A picture can tell innumerable stories and messages, and such is the photography of Igor Posner, whose oeuvre of St. Petersburg's streets and everyday culture can transcend larger-than-life, a feat that the wordsmiths of timeless Russian literature have mastered.
For the well-read man, Russian literature is championed by Dostoyevskian and Tolstoyesque themes: human psychology, existence, and suffering, explored in the facets of politics, society, culture, in a complex scale of storytelling. What's arresting with Posner's work is how he managed to make photographs such themes, as if real scenes from the gritty reality often depicted in Russian literature, despite being coincidental.
Dostoevsky once said, "a novel is a work of poetry. In order to write it, one must have tranquility of spirit and of impression," Posner's work, mixed with Robert Frank's black and white tones, prove the effectiveness of photographic storytelling.
Read our interview with Posner here in Lomography Magazine.
Good day, Igor! Welcome to Lomography Magazine! Firstly, how did you start off as a photographer?
It happened by chance. While I was studying biology at the University of California, I was given a point-and-shoot camera as a birthday gift. Having this little camera made me feel most alive and led to further exploration and self-education in photography.
You shoot in film. May we know why?
The beauty of film is in its “imperfection.” What I think is important is the language in which I choose to tell a particular story – and film seems like the perfect raw material in its texture, structure, and mental approach.
Russia, to this day, still remains an enigma for the majority of the world, and many times even misinterpreted. Describe to us your own view of Russian culture and society, as a person who experienced life as an American and Russian.
It remains a perpetual enigma to me as well. It is incredibly vast. And I’ve never traveled past its western parts. My own views of the homeland have always been of conflicting nature. It would be a never-ending conversation in trying to describe as to why. Perhaps over a glass of wine, it’d be more fitting.
In terms of “Past Perfect Continuous”, an idea of home or homeland does very much relate to childhood memories. I think it’s natural for humans to want to feel the ground beneath their feet, to relate. Perhaps inadvertently, my only way to belong was to relate to the past, because that’s what I knew. I wanted to photograph things from memory, incarnations of what was once familiar, rather than capture a kind of vibrancy of the present, or make a comparative visual study of the past and present.
The images are mostly inspired by Russian Literature and writers, such as Chekhov, Tolstoy, Dostoevsky, Gogol, etc. Grit is a recurring theme for almost all of Russian literature. Were you also going for that sort of theme?

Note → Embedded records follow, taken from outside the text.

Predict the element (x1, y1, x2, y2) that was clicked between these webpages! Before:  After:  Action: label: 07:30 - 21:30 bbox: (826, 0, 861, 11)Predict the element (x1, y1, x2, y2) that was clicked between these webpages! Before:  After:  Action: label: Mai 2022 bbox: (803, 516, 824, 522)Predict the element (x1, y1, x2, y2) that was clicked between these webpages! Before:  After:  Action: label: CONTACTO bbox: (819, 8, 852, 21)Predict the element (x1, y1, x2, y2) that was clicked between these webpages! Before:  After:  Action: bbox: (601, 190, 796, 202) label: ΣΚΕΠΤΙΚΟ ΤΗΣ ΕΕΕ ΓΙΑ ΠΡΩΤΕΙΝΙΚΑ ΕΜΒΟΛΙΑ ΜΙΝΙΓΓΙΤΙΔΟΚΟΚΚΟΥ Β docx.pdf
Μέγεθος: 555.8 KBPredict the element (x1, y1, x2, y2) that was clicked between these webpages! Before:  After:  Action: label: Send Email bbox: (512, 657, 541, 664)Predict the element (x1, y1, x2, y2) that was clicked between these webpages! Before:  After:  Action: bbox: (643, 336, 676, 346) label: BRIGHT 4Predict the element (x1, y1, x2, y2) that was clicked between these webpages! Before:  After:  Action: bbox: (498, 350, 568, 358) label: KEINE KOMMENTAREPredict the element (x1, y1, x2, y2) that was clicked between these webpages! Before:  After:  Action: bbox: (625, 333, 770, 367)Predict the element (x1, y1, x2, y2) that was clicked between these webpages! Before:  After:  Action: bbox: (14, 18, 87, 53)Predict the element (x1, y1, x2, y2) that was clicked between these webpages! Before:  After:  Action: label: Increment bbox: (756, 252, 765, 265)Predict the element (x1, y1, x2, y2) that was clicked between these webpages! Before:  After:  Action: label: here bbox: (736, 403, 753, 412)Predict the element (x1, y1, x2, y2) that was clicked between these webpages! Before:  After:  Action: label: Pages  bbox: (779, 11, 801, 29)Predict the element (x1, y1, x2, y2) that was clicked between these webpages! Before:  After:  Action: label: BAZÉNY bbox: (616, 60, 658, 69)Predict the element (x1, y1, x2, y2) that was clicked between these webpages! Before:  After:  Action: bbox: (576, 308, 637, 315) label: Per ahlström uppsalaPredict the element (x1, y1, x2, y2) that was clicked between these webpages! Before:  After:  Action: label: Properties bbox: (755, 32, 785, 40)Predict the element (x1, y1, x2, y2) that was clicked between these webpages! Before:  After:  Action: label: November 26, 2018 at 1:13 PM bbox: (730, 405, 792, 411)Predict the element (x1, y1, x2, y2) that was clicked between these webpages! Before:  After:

I certainly wasn’t going for that theme purposefully. It was never my intention to illustrate the works of the great Russian writers. At the same time, there are parallels, as I grew up on the classical Russian literature. Consequently, indirect literary references are only natural.
You also cover the immigration and neighborhoods of Russians in North America. What have you found out about this so far?
In my photographic work, and my ongoing second book project specifically, I’m not particularly interested in social or political aspects of immigration. I’m exploring existential and psychological aspects of migration that are not necessarily misunderstood, but rather unrecognized.
Apart from clicking the shutter and being "in the moment', what's your favorite part of your photographic process?
Where do you draw inspiration from?
It’s never defined for me. Inspirations are of fleeting nature. It could be a face, or a place, something immemorial or recollected. But film, music, literature – always been important to me.
If you could work, collaborate or meet with any photographer or artist, who would it be, and what would you two be doing?
Perhaps Jim Jarmusch. I don’t know what we’d be doing, perhaps co-writing a script. I’d also like to do film stills for one of his movies.
Describe to us -- what's a day in the life of Igor Posner?
I’m not as consistent as I’d like to be. Generally, I have periods of shooting, then periods of editing, then there could be a prolonged period of dormancy. But I’m always looking for new ways to work. Things are always fluid.
What do you usually do during your downtime? Any on-going project, or other plans in the future?
Cook, play with my 5-year-old son. Well, the ongoing project is Cargó, mentioned above. It’s probably a couple of years away from being realized into a book. Also among current things is my book “Past Perfect Continuous”, which was released in May of this year – exhibitions, presentations, signings, etc. And another future project is still in its embryonic stage, but it’s shaping to be a huge undertaking, which involves a reconstruction of an empire that ceased to exist over a century ago.